[Start of section]

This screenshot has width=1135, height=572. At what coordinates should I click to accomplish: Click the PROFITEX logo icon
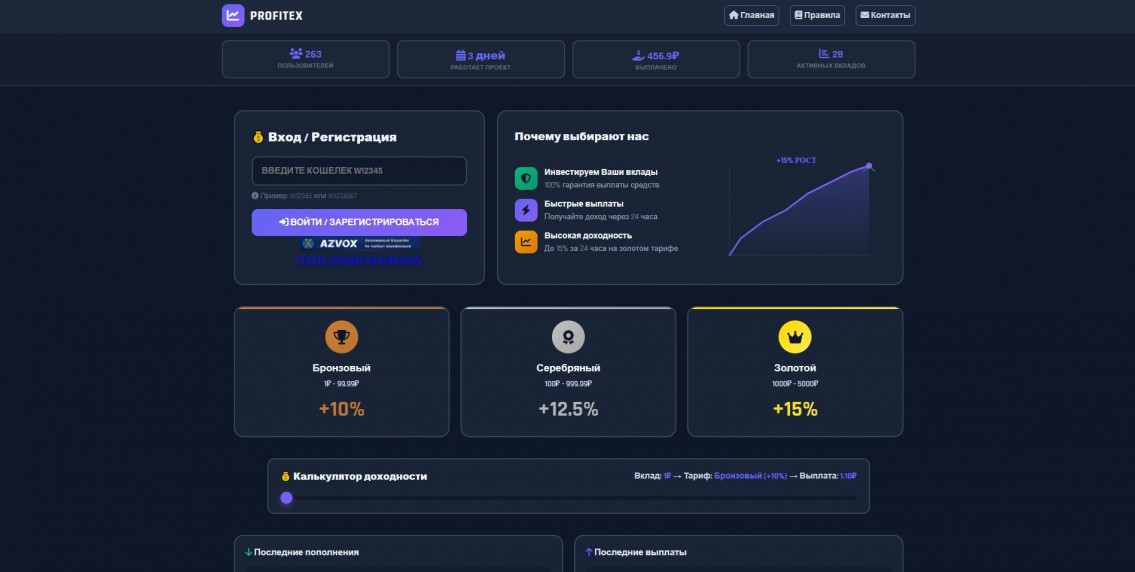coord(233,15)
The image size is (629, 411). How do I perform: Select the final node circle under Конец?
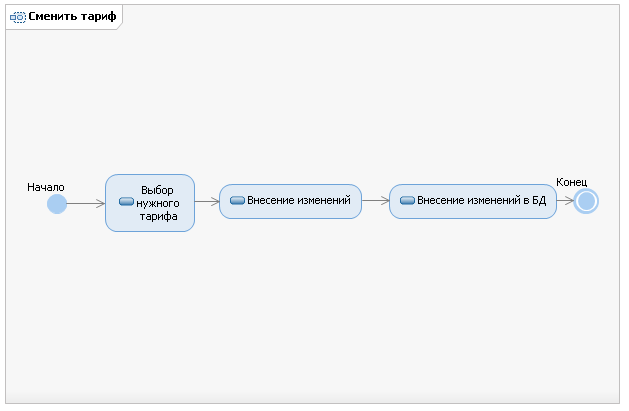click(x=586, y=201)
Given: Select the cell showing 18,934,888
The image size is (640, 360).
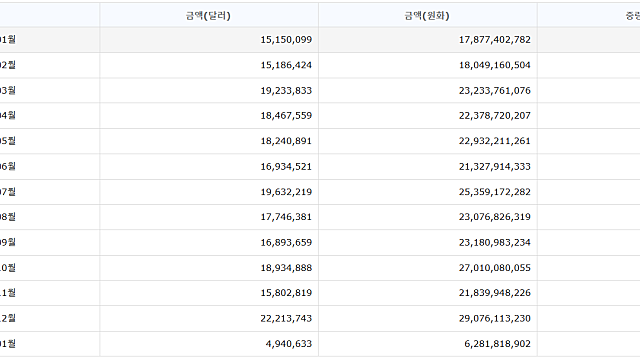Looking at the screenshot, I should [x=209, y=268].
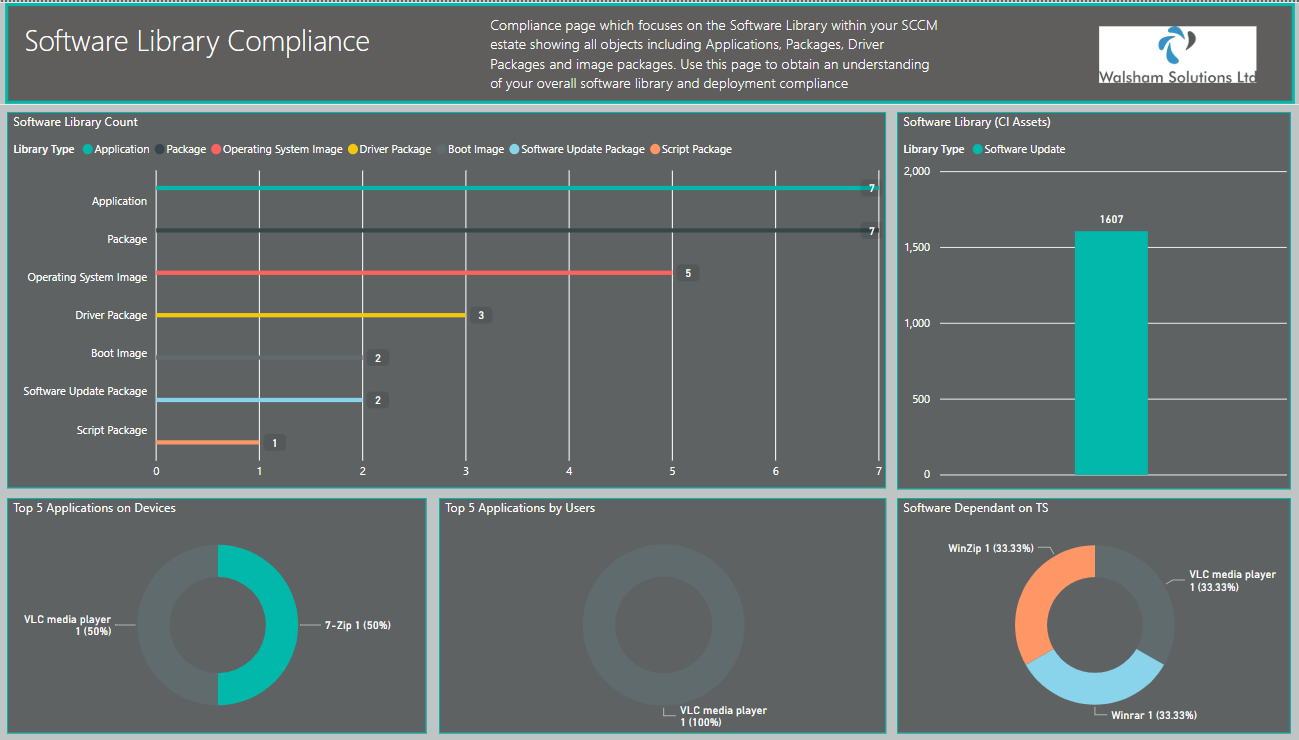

[End of section]

**WHAT YOU NEED TO DO:** Please make an exact copy of the records, leaving out any picture.

**EXERCISE RESPONSE:**
This screenshot has width=1135, height=572. At what coordinates should I click to accomplish: Click the PROFITEX logo icon
coord(233,15)
The image size is (629, 411). How do I perform: Select the final node circle under Конец?
click(x=586, y=201)
Given: Select the cell showing 18,934,888
The image size is (640, 360).
Looking at the screenshot, I should [x=209, y=268].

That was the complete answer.